KK: Aside from the ability to clearly communicate an idea with pictures and words, a comic artist needs to be fast. Speed turns your skills into a viable resource.
JM: How do you approach your work process?
KK: I spend a lot of time thinking while running errands, watching films, reading books, even washing dishes. When an idea congeals, I sit down and work very fast to get it done.
JM: How many hours a day do you work? Are you uniformly productive on any given day or more productive on some days than others?
KK: My schedule fluctuates depending on deadlines, travel, and family. At the height of crunch time on the production of an Amulet book, I am at the office from about 9:00 a.m. to midnight every weekday. Most days, I am only at the office from 10:00 a.m. to 6:00 p.m. I rarely stay at the office late at night these days, though at the beginning of my career, staying at work until the sun came up was almost routine.
JM: Was it a struggle, at the start of your career, to find work and make ends meet?

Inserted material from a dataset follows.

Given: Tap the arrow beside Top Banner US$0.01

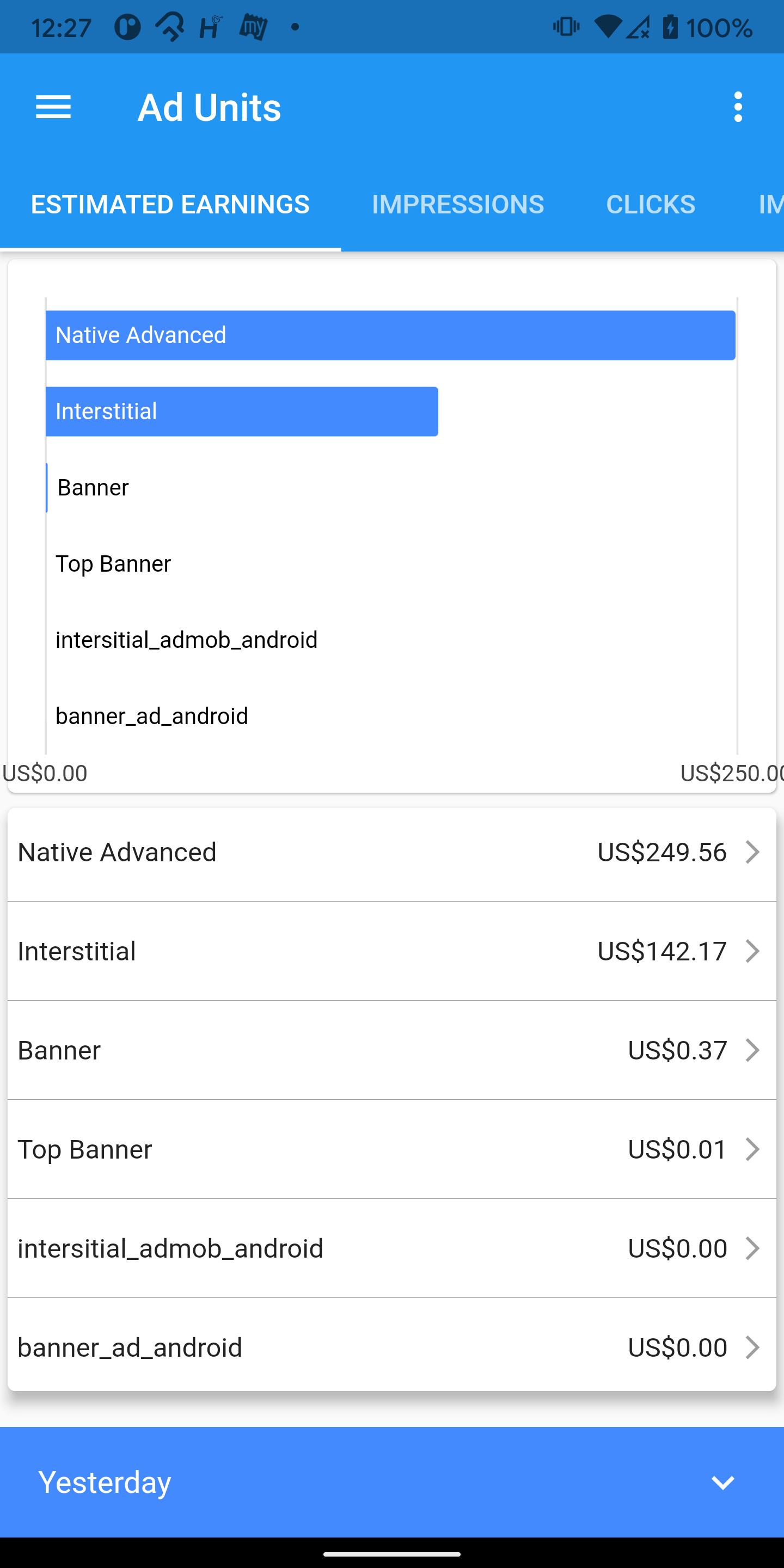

KK: When I started, I never really anticipated being a full-time comic artist. That just didn’t seem like it was possible. So, for me, the struggle came in finding ways to keep doing this for a living once I found myself doing it full-time. Since I initially drew comics as a hobby, I had to shift my mindset so that I thought of my work like a professional, and to also keep myself from being buried by the enormous amount of work required. This spurred me to create a company, with employees, payroll, health insurance benefits, and a studio space. The money I made from the books went back into making more books, and refining the system to set up for a long haul. Knowing how to juggle business with art has been a real high-wire act and the real challenge in making this career work.

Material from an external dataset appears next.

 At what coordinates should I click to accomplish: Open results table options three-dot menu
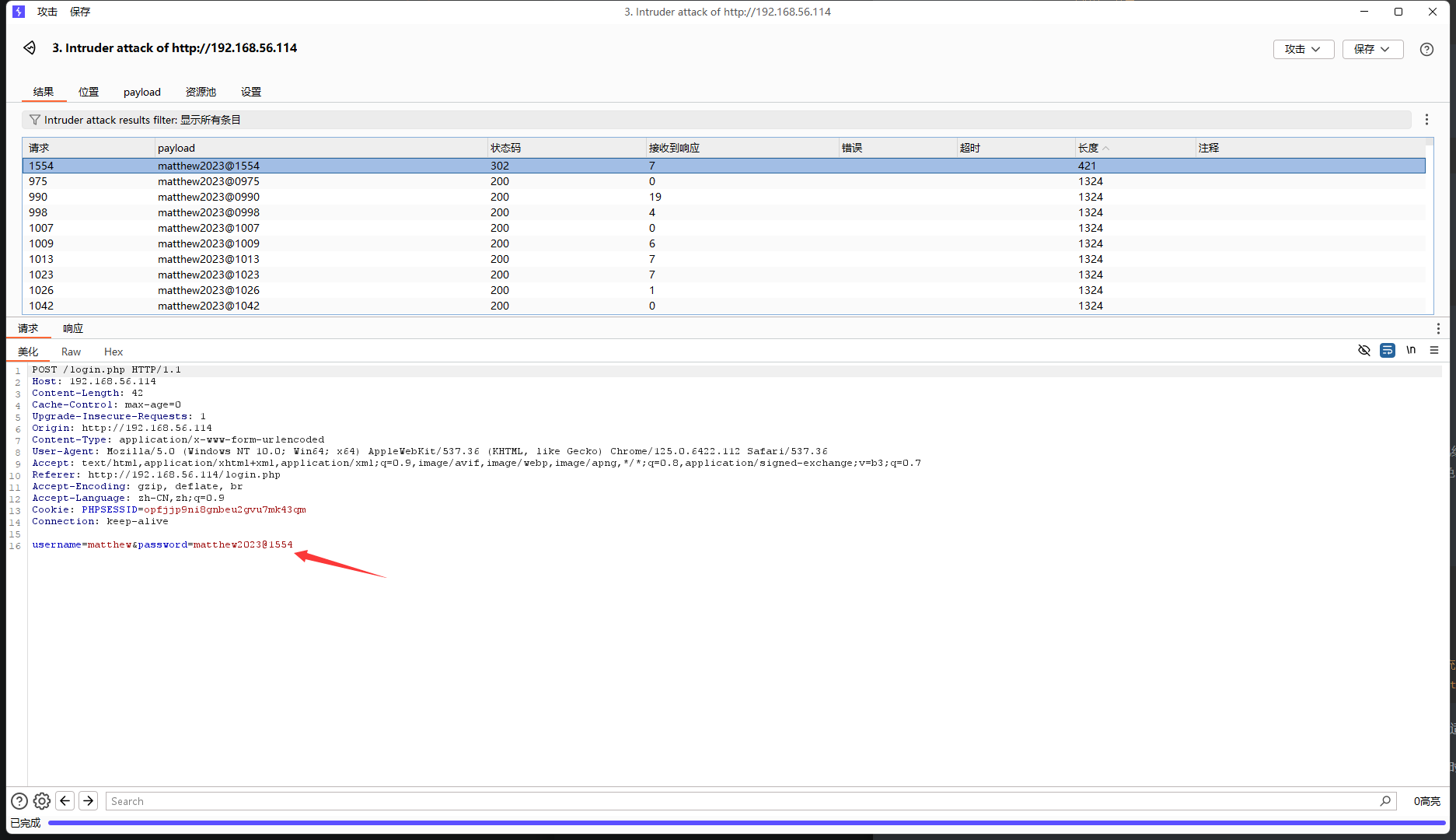click(1426, 120)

JM: What has been your most valuable professional experience?
KK: Running a small business. The second would be public speaking.
JM: What inspires or informs you creatively?
KK: Pretty much everything around me!
JM: What is your position on digital comics? Are they a good thing or a bad thing?
KK: Depends on what you mean by “digital”. We color all our comics digitally, so I feel that our books are actually made for digital display. It’s strange to think that when you read a page of Amulet on an iPad, you are actually seeing it closer to its original form than when you read it in a book. So, I definitely do not see digital comics as a bad thing. We do, however, have a lot of work to do to sort out a proper system of distribution for digital comics.
JM: If you were to make any changes to the industry or the market what changes would you make?
KK: I feel that every industry will always have its problems and will require constant change, so I don’t necessarily take issue with the problems I see. I would much rather spend my time fixing them. That being said, I do wish creators were treated better in the mainstream comics industry. My agent Judy Hansen worked closely with Will Eisner to help give comic creators the same rights that writers and illustrators in the mainstream book publishing world would routinely receive. If creators become better educated about their rights, and receive proper royalties for their works, I think comics will become better and better, and more up-and-coming creators will be encouraged to pursue a career in comics.
JM: If you could apprentice under any artist at any time in history and anywhere in the world who would it be?
KK: James Cameron, during any part of his career.
JM: What, in the future, would you like to accomplish creatively?
KK: I simply hope that whatever I do, I do it right.